Extracted entries:
++++++
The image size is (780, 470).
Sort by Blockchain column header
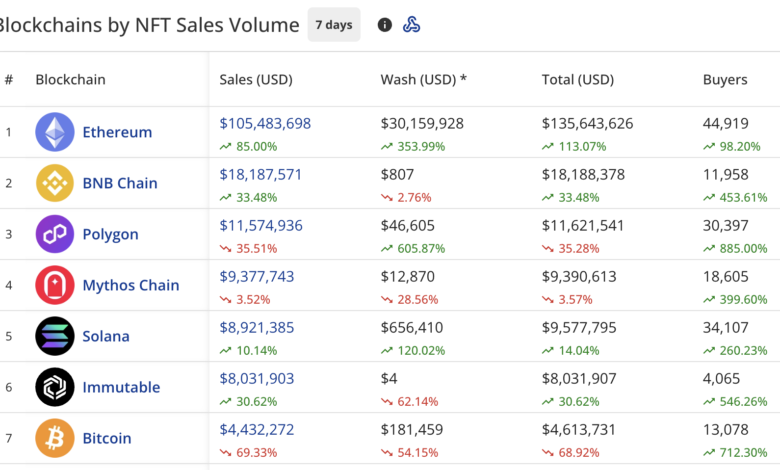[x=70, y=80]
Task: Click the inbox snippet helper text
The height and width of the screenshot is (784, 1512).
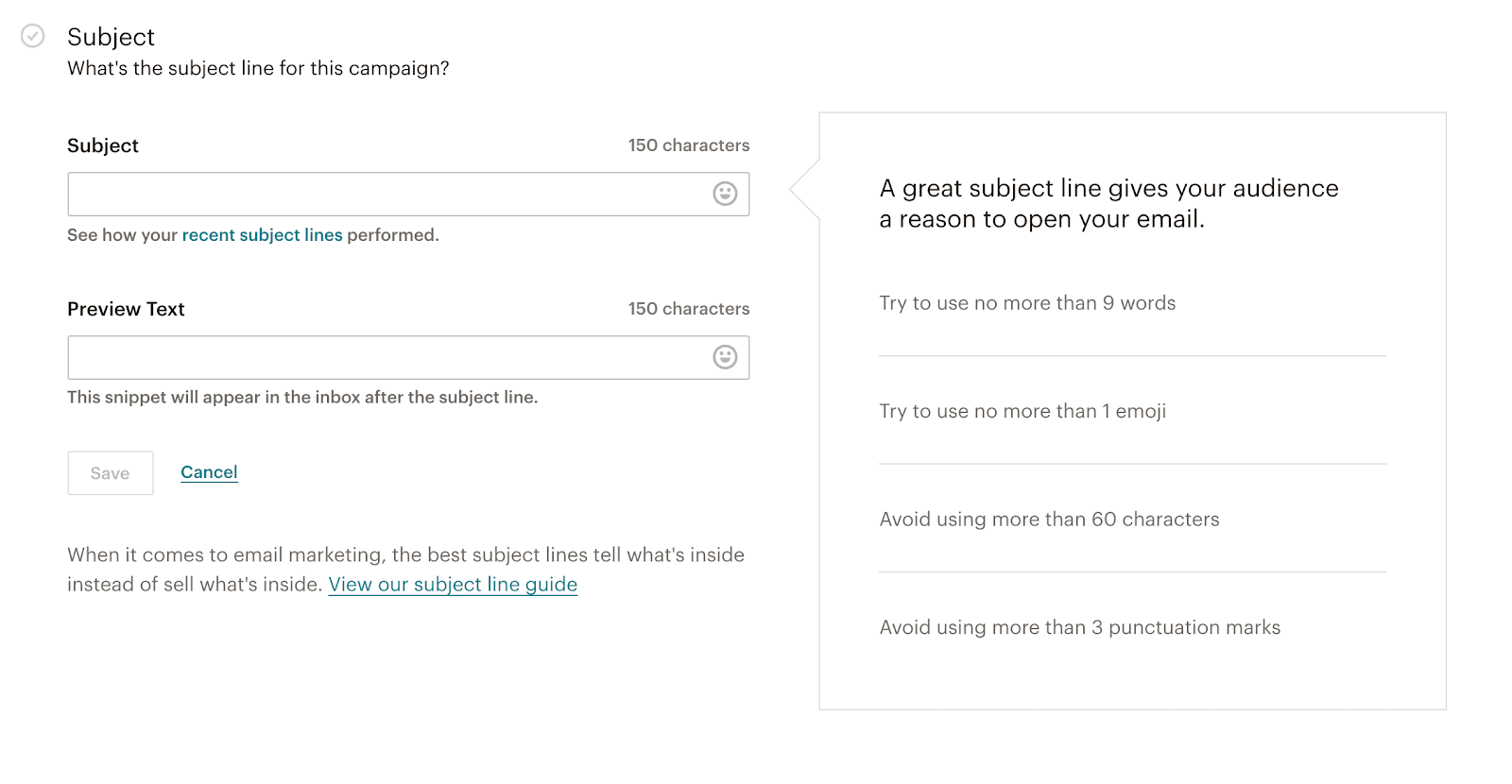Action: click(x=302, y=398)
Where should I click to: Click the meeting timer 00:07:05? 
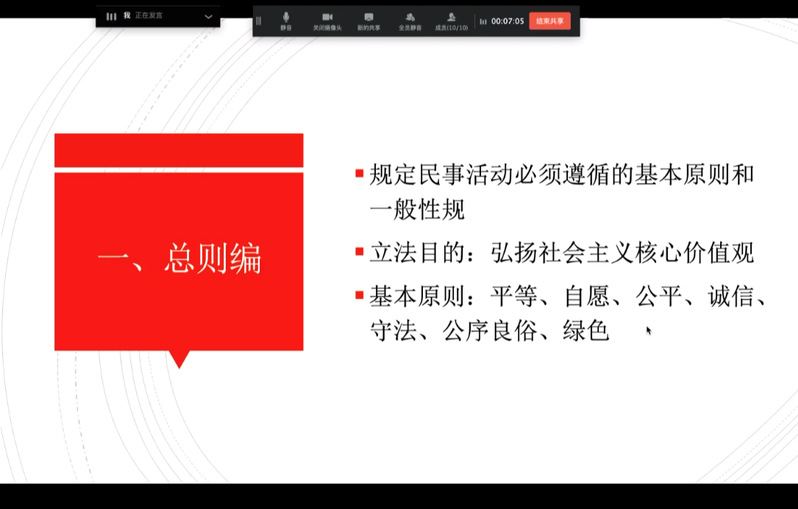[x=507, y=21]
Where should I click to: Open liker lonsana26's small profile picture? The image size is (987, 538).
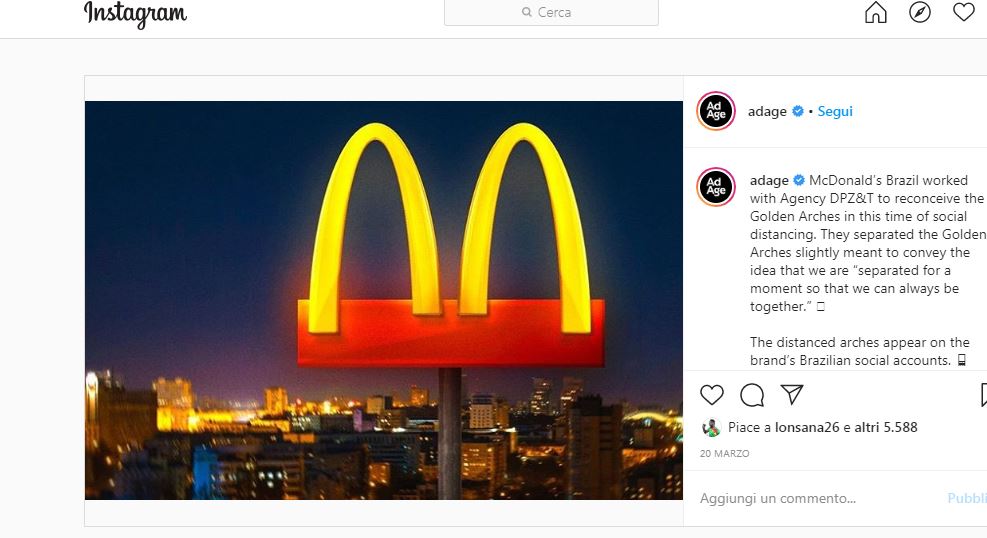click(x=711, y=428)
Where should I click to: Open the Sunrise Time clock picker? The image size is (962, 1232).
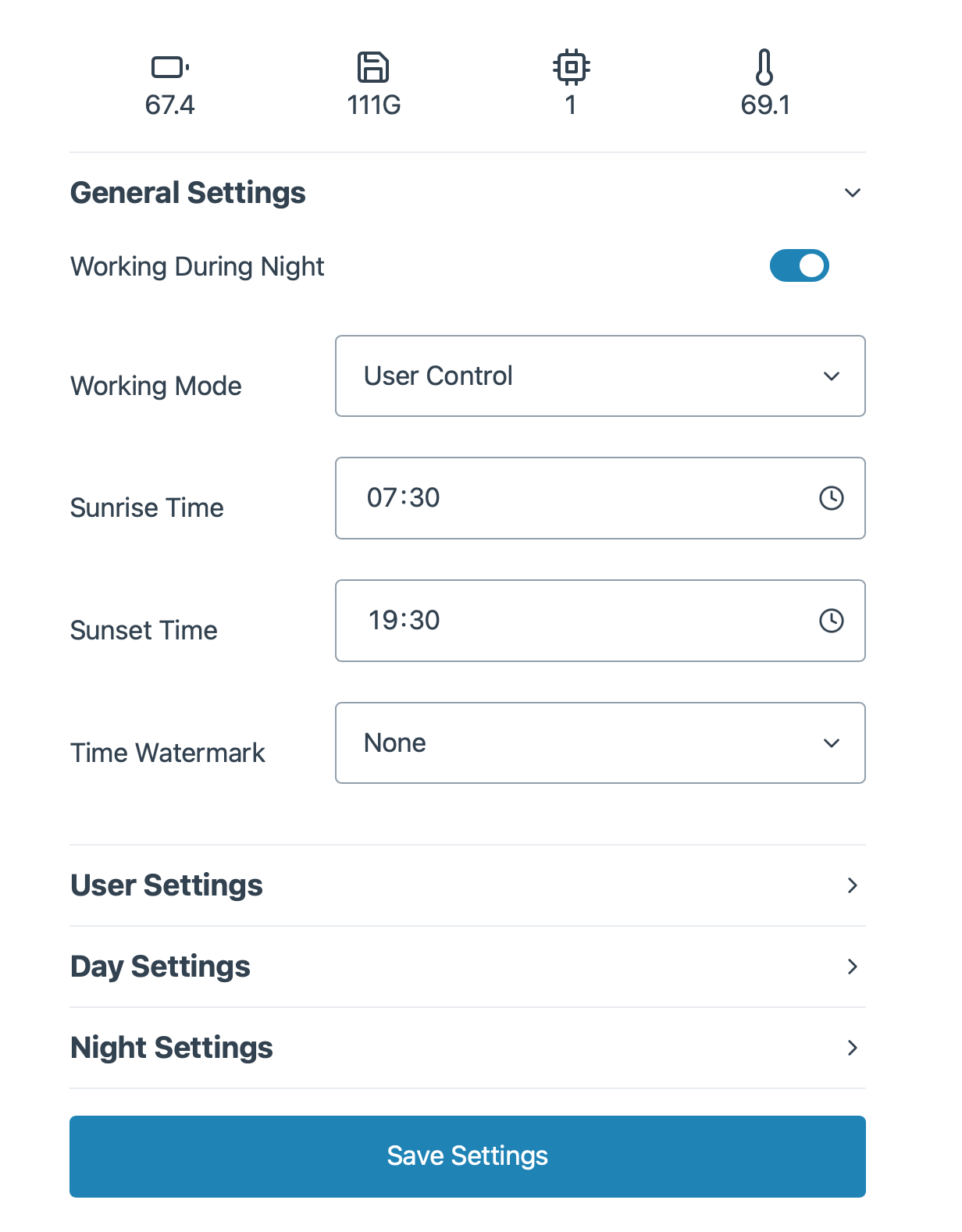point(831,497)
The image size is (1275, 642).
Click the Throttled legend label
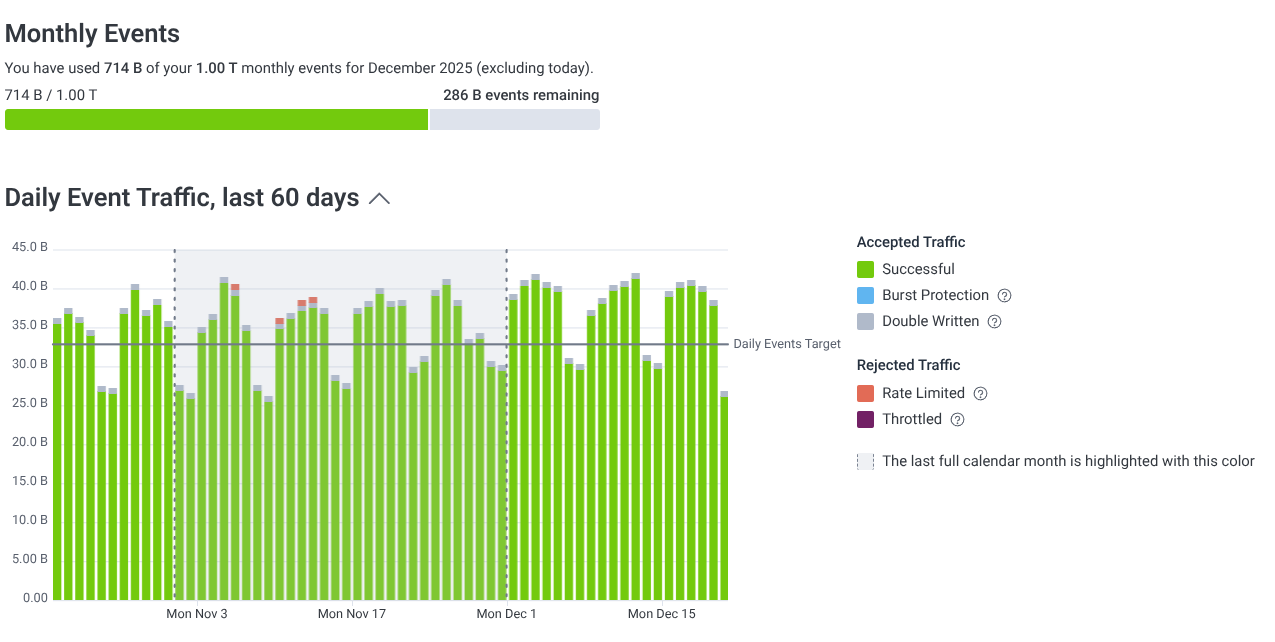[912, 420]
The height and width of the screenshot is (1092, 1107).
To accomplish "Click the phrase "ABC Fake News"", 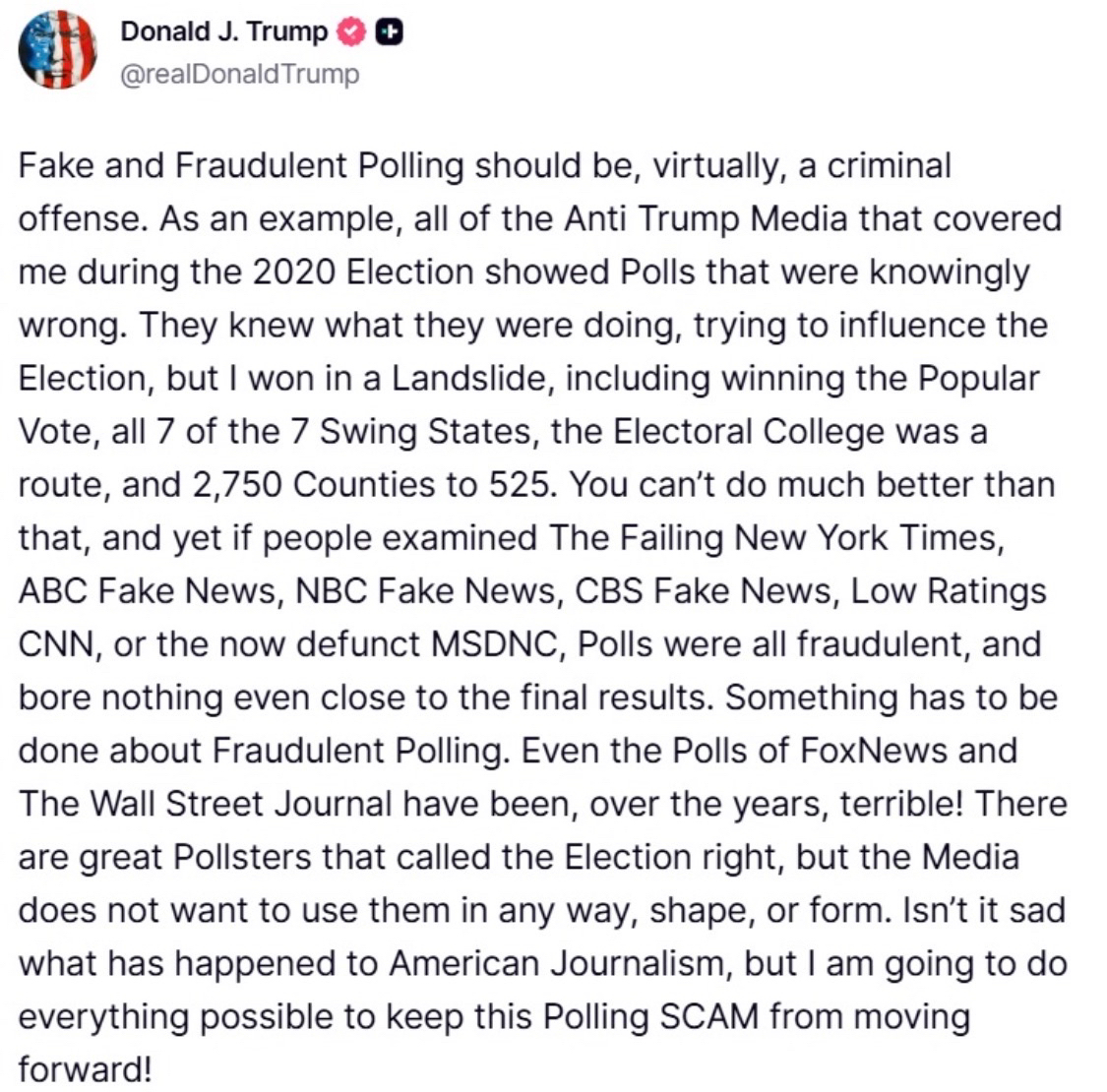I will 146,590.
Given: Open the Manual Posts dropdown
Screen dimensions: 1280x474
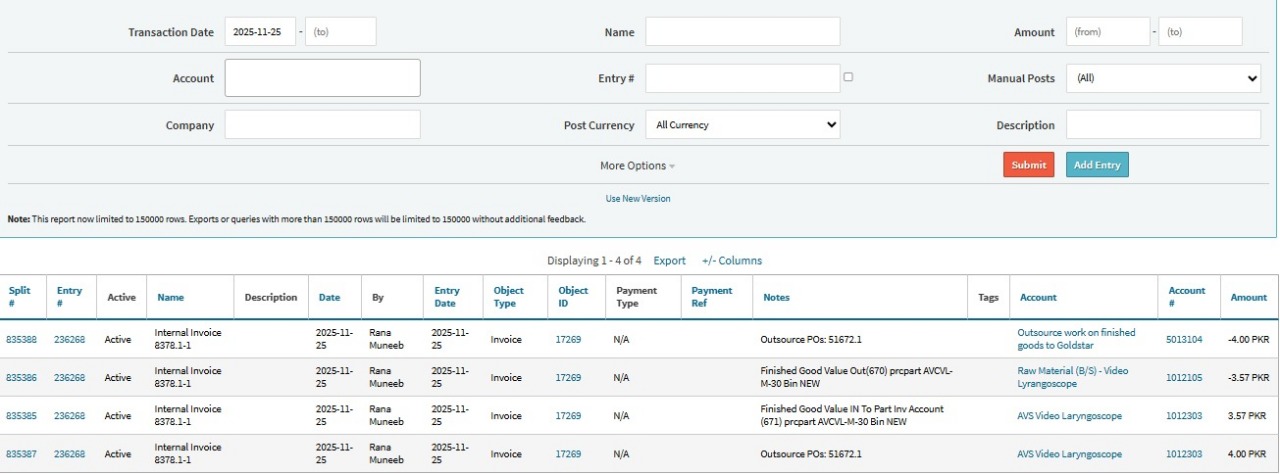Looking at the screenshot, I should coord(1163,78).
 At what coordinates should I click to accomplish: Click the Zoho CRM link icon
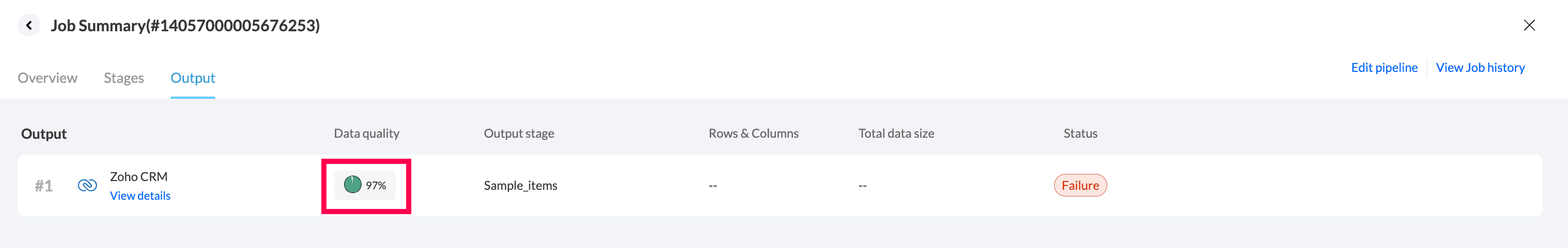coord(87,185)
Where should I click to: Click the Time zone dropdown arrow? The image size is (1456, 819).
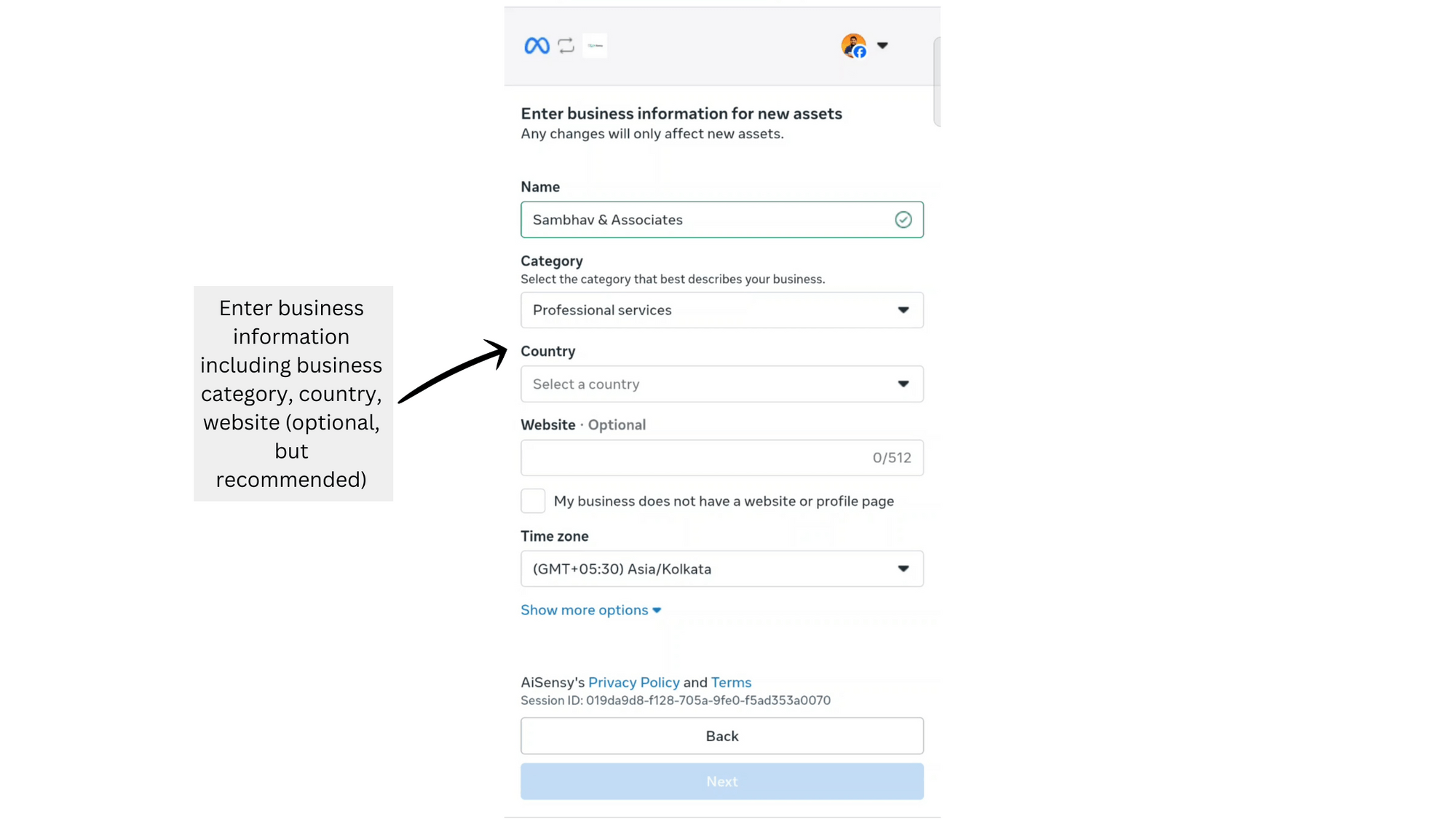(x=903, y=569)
++++++
Output exactly the lines from the line with "Where should I click to: Click the Time" to the last line of the records, including both, and leave every picture out.

Response area:
Where should I click to: Click the Time zone dropdown arrow? The image size is (1456, 819).
(x=903, y=569)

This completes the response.